Why am I telling you all of this? Well, it’s good therapy for me but there’s another reason…
A few weeks ago, while walking my yellow lab Charlie, a neighbor I don’t care for (who knows I don’t care for him, we’ll just leave it at that) was walking his dog. This neighbor was headed towards me on the same side of the street. With plenty of time to avoid an interaction, I crossed the street, walked fast and kept my head down to signal to him that I didn’t want to talk.
This neighbor, not respecting the nonverbal boundaries I had just set, also crossed the street. Can you believe it? I was furious. It was clear he was adamant to interact with me whether I wanted to or not. Not okay!

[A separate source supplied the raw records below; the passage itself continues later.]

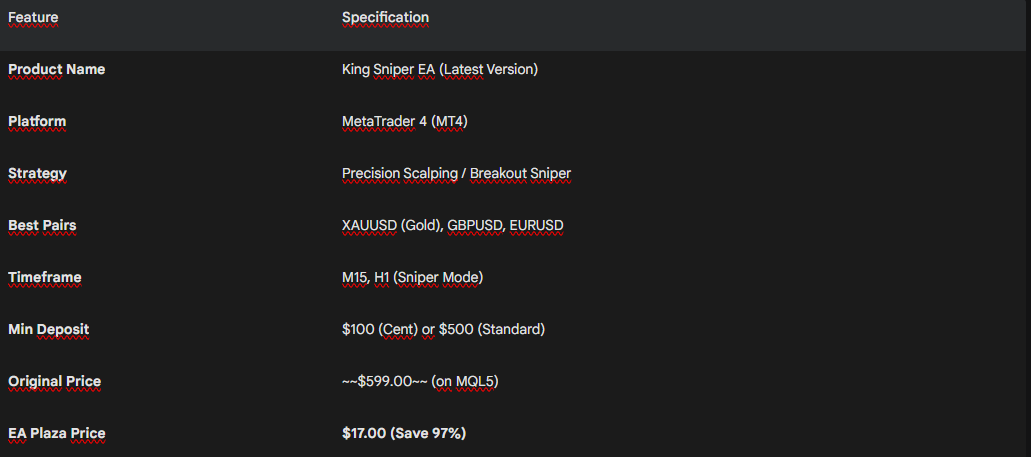Click the $17.00 (Save 97%) price
Image resolution: width=1031 pixels, height=457 pixels.
point(404,433)
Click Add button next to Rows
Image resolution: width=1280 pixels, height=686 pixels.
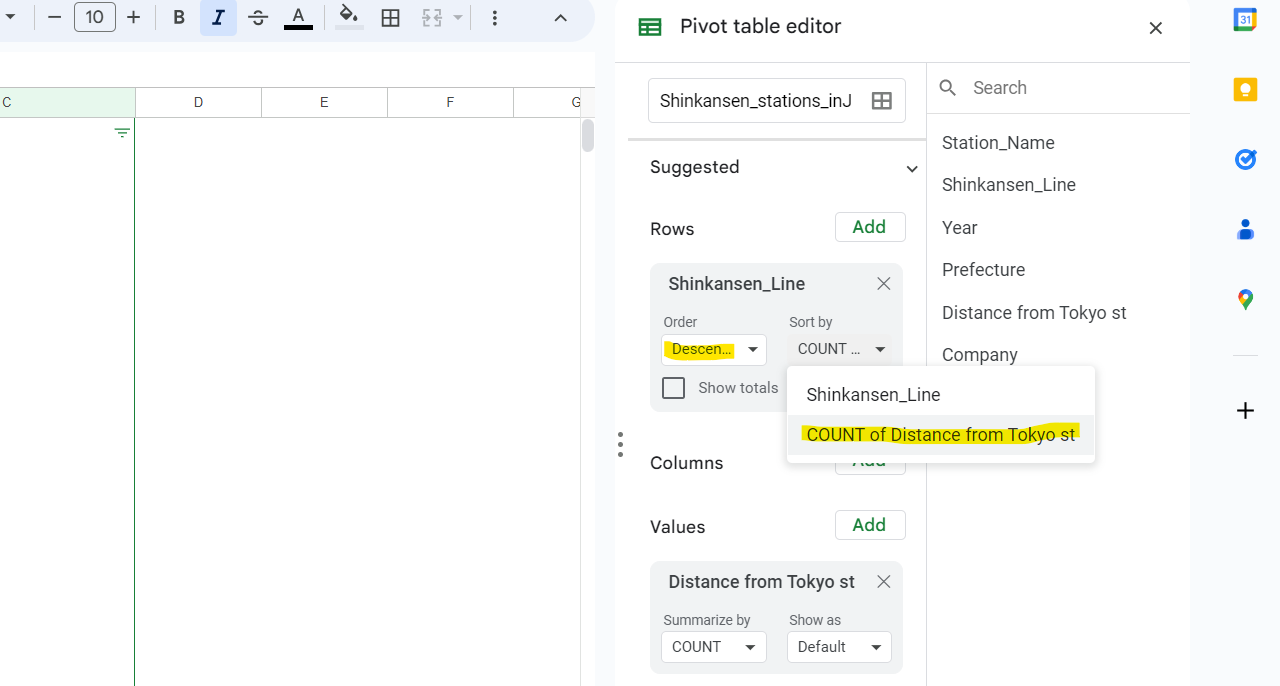pos(869,227)
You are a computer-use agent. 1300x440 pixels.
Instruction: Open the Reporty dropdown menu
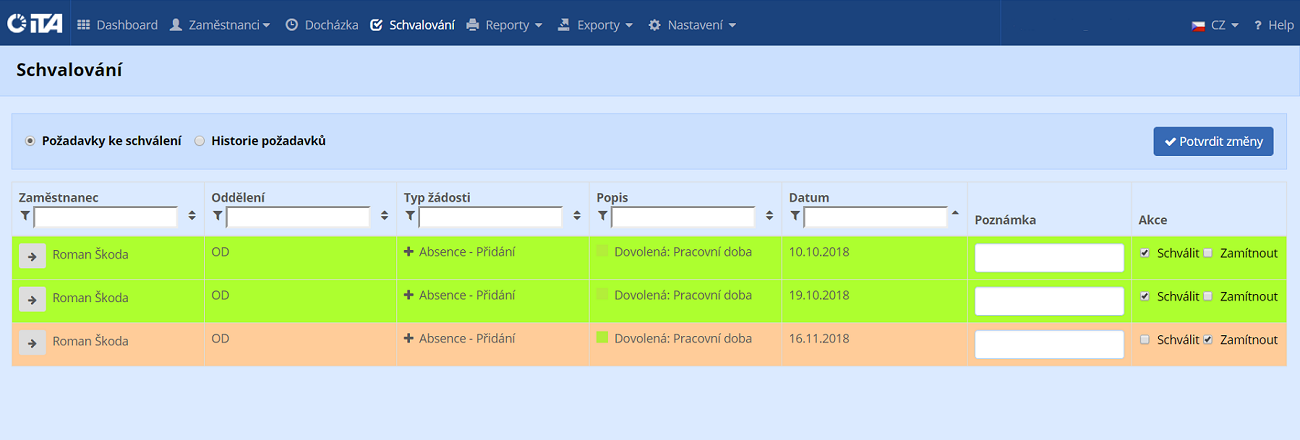pyautogui.click(x=505, y=25)
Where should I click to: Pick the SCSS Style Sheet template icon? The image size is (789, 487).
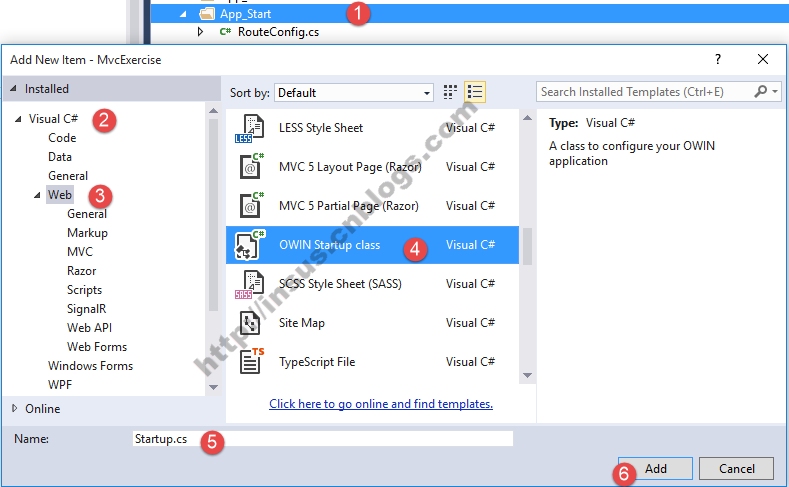[x=249, y=284]
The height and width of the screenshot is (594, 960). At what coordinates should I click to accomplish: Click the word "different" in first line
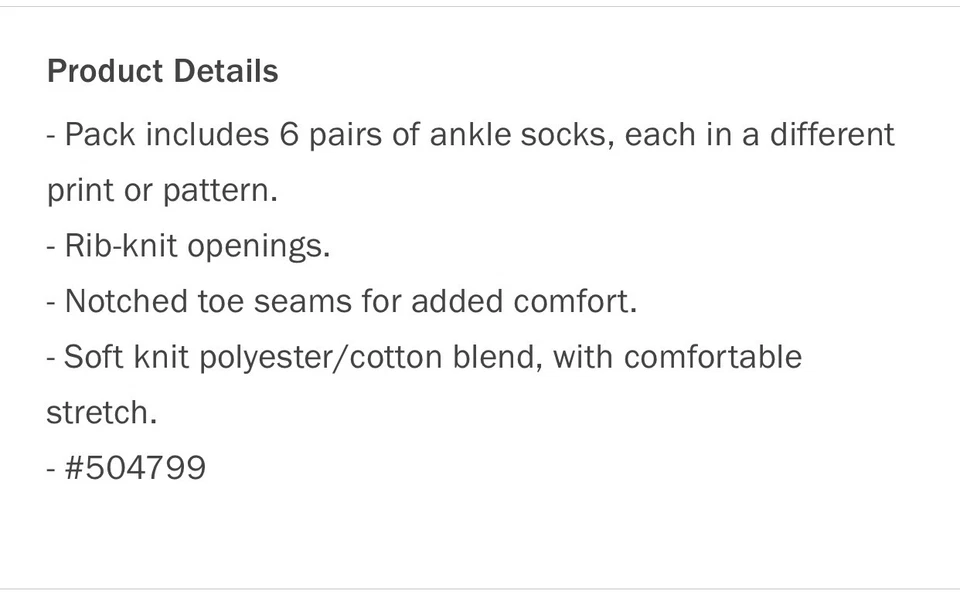click(832, 135)
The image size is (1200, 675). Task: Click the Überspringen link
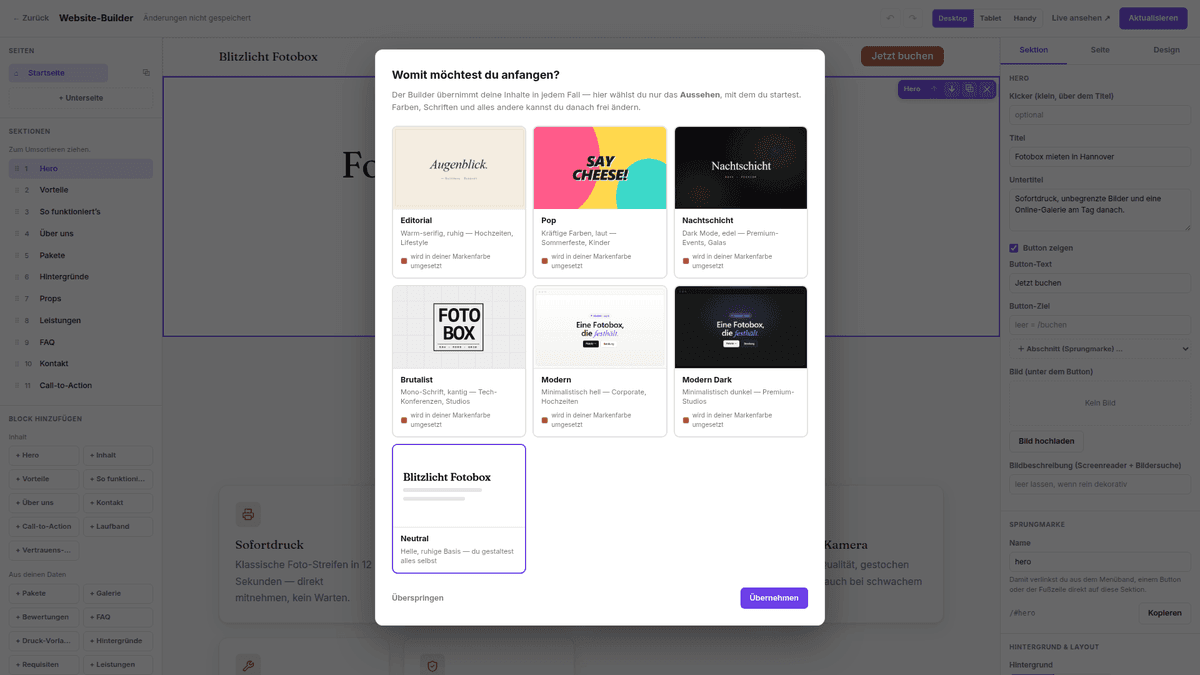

As I sped by him, I squinted my eyes and sternly said, “I don’t have time for this. It’s clear I don’t want to talk.” I then swiftly crossed the street yet again.
Rather than get down on myself for not being the kind, sweet, patient people-pleasing self I used to tell myself I needed to be, I walked home feeling like a badass.
I’ve seen this man in the neighborhood since and he hasn’t crossed the street to get closer to me or attempted to talk to me. Ahhhhh.
What’s the takeaway? Don’t for a second think twice about feeling guilt for protecting your boundaries and if needed, be bold in protecting those boundaries. Trust me, I know it’s not easy. Most of us want others happy and feel we need to compromise our own happiness to do what others want. But that’s not always possible, and we can’t always sellout what feels good to us to feed that feeling for others.
Join me in spreading my messages of breaking judgement habits and strengthening intuition even further: forward this blog to a few family members and friends. The greater the shares, the greater the impact – They can subscribe here.
PS – Here’s an affirmation to use when you find yourself focusing too much on others and not enough on yourself, “I honor myself by honoring my boundaries.”
PPS – Do you need a bit more motivation to honor your boundaries? If so, grab your pen and journal. Think of someone you admire who sets and keeps healthy boundaries. This could be your mom, your boss, or a friend. What do they do to set those boundaries? And how do they do it? What can you learn from them? How could your life improve if you established and honored clearer boundaries?